Arnault avait trente et un ans ; il était célèbre par des succès dramatiques ; il était poète, et de la jeune génération qui promettait à la France des auteurs illustres. Le général en chef fut charmant et même coquet avec lui. Dans une première conversation qu’il eut avec Arnault, Regnault de Saint-Jean-d’Angély présent, il le fit causer de Paris et de l’esprit qui y régnait, puis ne dédaigna point de causer lui-même et de parler de ses opérations de guerre, de sa tactique et de l’esprit qu’il y apportait. Il retint Arnault pendant deux heures, et ne le laissa partir qu’après l’avoir conquis.
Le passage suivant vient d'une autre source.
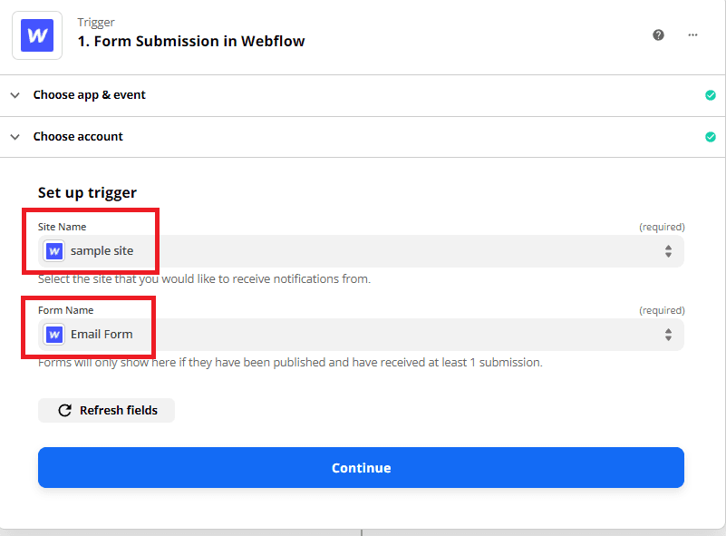726x536 pixels.
Task: Open the Form Name dropdown selector
Action: coord(668,334)
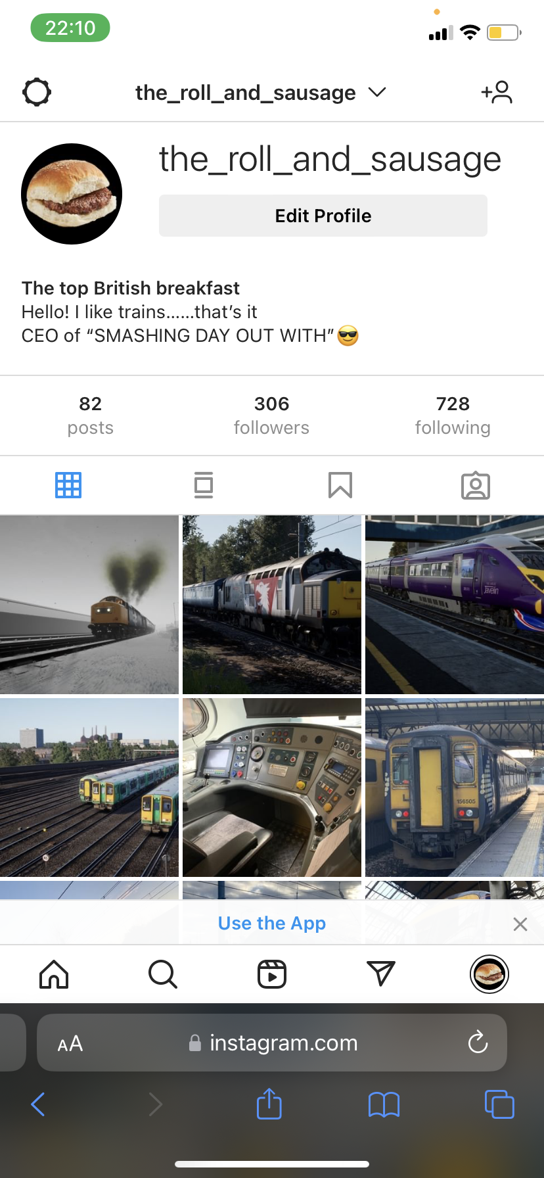
Task: Tap the discover people icon
Action: pos(497,92)
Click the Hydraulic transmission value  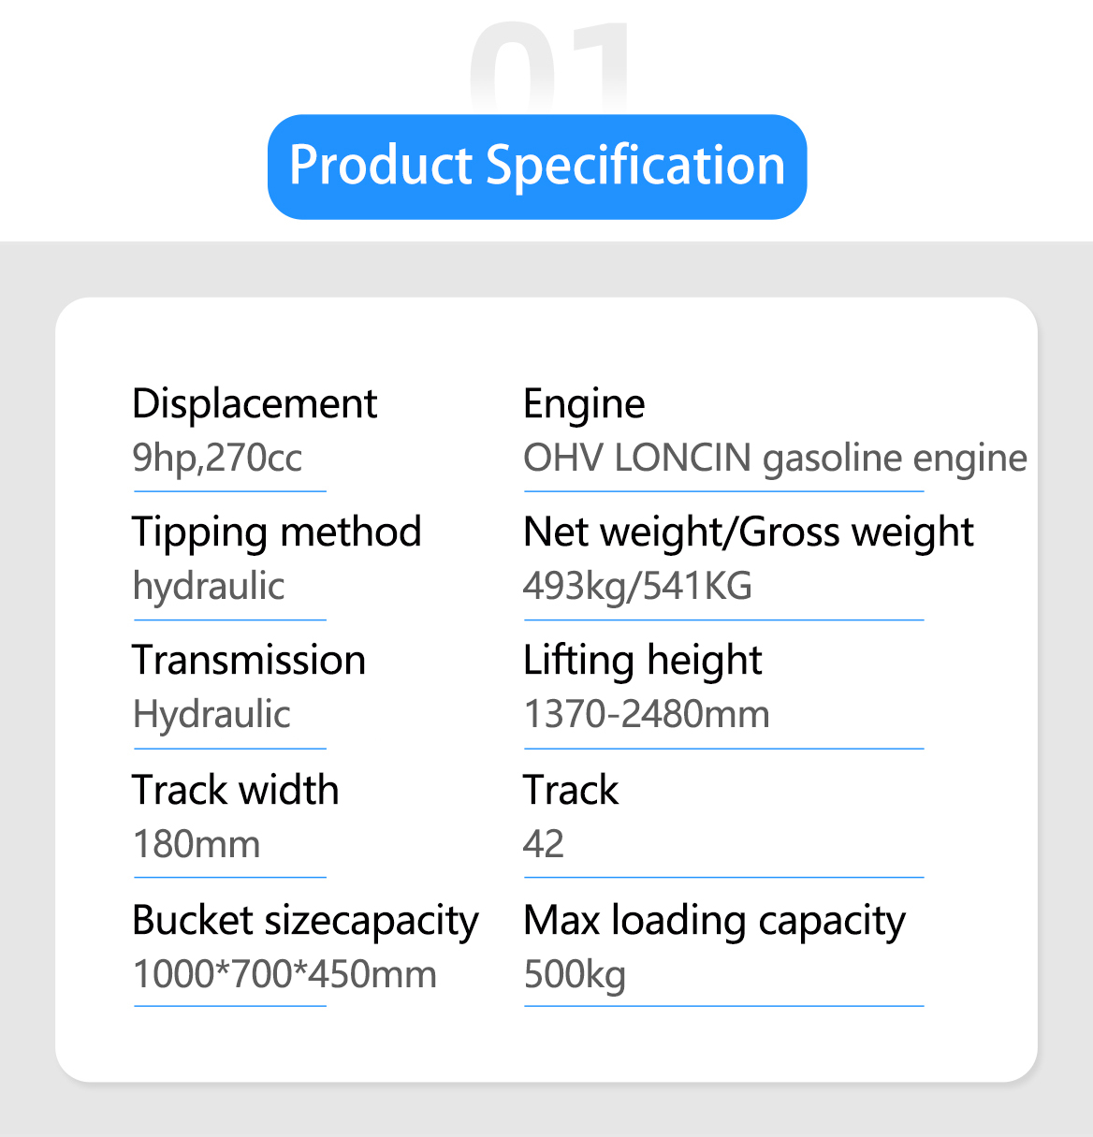point(211,715)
Arnault était depuis quelque temps au quartier général en amateur, lorsque Bonaparte, selon son usage, l’essaya. Il lui donna une mission de confiance pour Corfou et les îles Ioniennes. Le général Gentili, Corse, avait ordre d’en aller prendre possession. Arnault fut chargé, de concert avec ce général, d’y organiser le gouvernement et l’administration. Il reçut ses instructions à cet effet et partit. On a les dépêches qu’il écrivit de là au général Bonaparte. Arnault fit ce qu’il avait ordre de faire, et le fit bien, mais rien de plus. Le gouvernement une fois organisé aux îles Ioniennes, le général Gentili passa sur le continent de la Grèce et se mit en rapport avec le fameux Ali, pacha de Jannina, qui {p. 503}guerroyait alors contre la Porte ; pendant son absence, il voulait laisser le gouvernement général de Corfou à Arnault qui refusa :

Chargé par vous, écrivait celui-ci à Bonaparte, d’organiser le gouvernement des îles Ioniennes, je l’ai fait le mieux que j’ai pu. La Constitution que je leur ai donnée n’est pas plus mauvaise qu’une autre, si elle n’est pas meilleure. Ma tâche est remplie. J’ai donc insisté pour que le général Gentili ne mit pas mon dévouement à une plus dangereuse épreuve, et me permît de retourner auprès de vous… Permettez-moi de suivre l’exemple de Lycurgue, homme de sens, qui aimait mieux donner des lois que de les faire exécuter. Dès qu’il faut gouverner, j’abdique.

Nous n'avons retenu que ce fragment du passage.